The arrows showing dye consumption are situated around the types of fibres that they are used for. Thus, direct, reactive, vat and sulphur dyes are used to colour the cellulosic fibres cotton and viscose, whereas acid and mordant dyes are used for wool and nylon.
This chapter has introduced some simple concepts related to fibres, textile production, dyes, colour and dyeing processes. Before discussing the use of specific kinds of dyes in textile dyeing, and the basic principles involved, the following chapters first deal with the materials to be dyed: the textile fibres, their polymeric nature, manufacture and properties.
REFERENCES
1. J Park and J Shore, J.S.D.C., 115 (1999) 157, 207, 255, 298.
2. A Abel, Surface Coatings Int., 81 (2) (1998) 77.
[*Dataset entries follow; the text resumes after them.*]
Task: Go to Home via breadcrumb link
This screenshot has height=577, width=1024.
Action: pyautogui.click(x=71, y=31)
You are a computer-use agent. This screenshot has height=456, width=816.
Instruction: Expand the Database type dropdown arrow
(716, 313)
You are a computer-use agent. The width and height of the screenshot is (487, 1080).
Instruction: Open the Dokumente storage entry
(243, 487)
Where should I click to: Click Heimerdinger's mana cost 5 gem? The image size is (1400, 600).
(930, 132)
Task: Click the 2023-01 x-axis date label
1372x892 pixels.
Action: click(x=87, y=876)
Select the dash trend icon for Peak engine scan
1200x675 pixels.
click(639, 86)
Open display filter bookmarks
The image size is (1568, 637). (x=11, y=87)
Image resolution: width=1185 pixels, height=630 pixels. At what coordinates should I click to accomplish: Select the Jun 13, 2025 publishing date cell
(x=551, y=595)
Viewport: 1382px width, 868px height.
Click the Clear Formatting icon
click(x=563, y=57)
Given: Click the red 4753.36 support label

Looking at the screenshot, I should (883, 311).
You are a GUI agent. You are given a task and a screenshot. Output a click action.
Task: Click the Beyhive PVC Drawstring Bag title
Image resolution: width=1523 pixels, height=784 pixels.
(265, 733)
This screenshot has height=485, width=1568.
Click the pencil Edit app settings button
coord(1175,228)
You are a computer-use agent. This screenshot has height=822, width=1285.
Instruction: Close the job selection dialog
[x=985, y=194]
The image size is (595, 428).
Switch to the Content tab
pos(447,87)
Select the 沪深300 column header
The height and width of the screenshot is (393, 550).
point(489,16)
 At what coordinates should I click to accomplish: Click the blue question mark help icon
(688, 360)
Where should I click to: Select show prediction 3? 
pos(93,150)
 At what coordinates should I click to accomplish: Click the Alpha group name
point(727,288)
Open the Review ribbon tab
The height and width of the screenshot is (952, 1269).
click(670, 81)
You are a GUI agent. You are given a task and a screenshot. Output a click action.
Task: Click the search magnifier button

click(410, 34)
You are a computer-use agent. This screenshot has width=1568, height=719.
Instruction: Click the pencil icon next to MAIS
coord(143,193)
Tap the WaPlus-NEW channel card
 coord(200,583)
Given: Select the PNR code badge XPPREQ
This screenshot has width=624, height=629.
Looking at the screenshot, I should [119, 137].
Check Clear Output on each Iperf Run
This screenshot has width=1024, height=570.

3. C L Bird, J.S.D.C., 61 (1945) 321.
CHAPTER 2
Fibres and textiles: properties and processing
This chapter on textile production complements the brief introduction in Section 1.2.2. It reviews some properties of fibres, their conversion into yarns and fabrics, and the objectives of wet processing in manufacturing textiles. The emphasis is on the relationship between dyeing and textile properties and processes. Table 1.1 in the previous chapter identified the seven major fibre types: cotton, wool, viscose, cellulose acetates, nylons, polyesters and acrylics. Later chapters will consider the production, characteristics and dyeing of all these fibres.